Umphrey’s McGee, a well-known ensemble on the jam-band circuit, is engaged in an experiment that may change the way we listen to live music – or at least the way a percentage of the audience does.What the band has done is to leverage the wireless technology that broadcasts music from the sound engineer’s mixing board to band members.
Umphrey’s fans can rent a wireless receiver and headphones that let them hear what the musicians hear, unaffected by the venue’s acoustics.
The receiving is done by a Sennheiser EK G3 wireless bodypack receiver, which is about the size of a pack of cards and clips to a belt or fits in a pocket. It is wired to a pair of Audio Technica ATH-M50 Professional Studio Monitor headphones.
The experiment is still in the early stages. Kevin Browning, strategy manager for the band and originator of the idea, said the system could support an unlimited number of headphones, although they are currently renting only 20.
That’s because system has some kinks to work out. Those kinks are more financial than technical. While renting the receiver and headphones is only $40, and you get a free digital download of that night’s show included, there is a heavy $500 deposit to cover the cost of the receiver and headset.
It’s also not a solution for people who find the shows too loud. To experience improved fidelity, the headphones need to be at least loud enough to match the amount of sound leaking into the headset, which is a significant amount. Fans can bring their own headphones to attach to the receiver, and it’s possible that a pair of in-ear sound isolating headphones might work to reduce the volume.
The volume levels didn’t seem to bother the renters at a show in Baltimore who appeared to listen in a state of near rapture.
In fact, said Matt Heller, who handles the rentals at each show, many of the people who rent the sets want the show to be louder. Mr. Heller said he rented a headset to a middle-aged fan in Los Angeles last March. “He took his hearing aids out, put on the headphones and said he had never heard a show sounded that well,” Mr. Heller said. “He was pretty much shedding tears.”

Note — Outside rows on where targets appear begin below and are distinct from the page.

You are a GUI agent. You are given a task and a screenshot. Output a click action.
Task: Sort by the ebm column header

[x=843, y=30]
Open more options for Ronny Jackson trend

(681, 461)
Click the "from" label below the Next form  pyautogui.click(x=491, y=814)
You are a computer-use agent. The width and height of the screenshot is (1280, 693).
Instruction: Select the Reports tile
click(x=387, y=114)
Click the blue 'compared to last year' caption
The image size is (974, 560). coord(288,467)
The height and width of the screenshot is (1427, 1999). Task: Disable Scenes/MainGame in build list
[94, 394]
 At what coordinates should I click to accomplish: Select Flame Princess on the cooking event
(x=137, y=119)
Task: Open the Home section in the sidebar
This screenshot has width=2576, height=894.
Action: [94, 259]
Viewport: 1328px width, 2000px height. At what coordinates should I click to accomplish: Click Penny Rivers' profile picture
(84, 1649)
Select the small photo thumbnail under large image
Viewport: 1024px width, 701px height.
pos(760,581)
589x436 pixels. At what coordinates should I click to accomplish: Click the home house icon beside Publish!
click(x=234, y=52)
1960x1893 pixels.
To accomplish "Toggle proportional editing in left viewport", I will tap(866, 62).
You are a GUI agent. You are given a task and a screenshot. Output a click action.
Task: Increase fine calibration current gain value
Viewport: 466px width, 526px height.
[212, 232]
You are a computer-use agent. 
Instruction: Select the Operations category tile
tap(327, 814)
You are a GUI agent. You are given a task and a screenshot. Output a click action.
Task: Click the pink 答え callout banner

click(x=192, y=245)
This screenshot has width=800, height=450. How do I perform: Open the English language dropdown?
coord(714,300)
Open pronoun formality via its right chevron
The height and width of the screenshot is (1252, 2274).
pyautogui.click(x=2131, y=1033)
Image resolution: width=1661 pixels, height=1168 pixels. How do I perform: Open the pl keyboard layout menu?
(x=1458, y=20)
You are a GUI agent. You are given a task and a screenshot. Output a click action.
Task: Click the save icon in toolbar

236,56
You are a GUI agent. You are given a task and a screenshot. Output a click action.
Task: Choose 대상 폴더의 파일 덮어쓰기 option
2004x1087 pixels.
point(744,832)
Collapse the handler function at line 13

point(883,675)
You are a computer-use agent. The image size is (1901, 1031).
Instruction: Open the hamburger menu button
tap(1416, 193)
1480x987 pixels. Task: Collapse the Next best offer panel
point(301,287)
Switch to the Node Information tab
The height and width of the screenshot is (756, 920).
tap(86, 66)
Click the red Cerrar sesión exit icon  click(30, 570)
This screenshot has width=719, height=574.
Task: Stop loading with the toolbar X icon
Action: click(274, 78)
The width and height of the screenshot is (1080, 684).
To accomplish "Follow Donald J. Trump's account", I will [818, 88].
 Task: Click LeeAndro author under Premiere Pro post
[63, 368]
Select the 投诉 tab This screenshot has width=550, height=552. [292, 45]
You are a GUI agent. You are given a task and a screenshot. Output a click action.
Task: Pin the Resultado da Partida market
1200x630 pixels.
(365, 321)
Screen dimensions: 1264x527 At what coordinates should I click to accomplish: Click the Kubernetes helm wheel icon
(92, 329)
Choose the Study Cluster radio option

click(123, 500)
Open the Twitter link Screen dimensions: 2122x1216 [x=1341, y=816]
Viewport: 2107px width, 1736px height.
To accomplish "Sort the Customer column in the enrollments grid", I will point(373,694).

The band is looking into ways to drive down costs. One obvious route would be using an app to let people use their phones to listen by Wi-Fi. “That is very much being pursued,” Mr. Browning said. But there is a technological problem with sound delay, that makes the music broadcast out of sync with the band. “There are logistical hurdles that have stumped some engineers above my pay grade,” Mr. Browning said.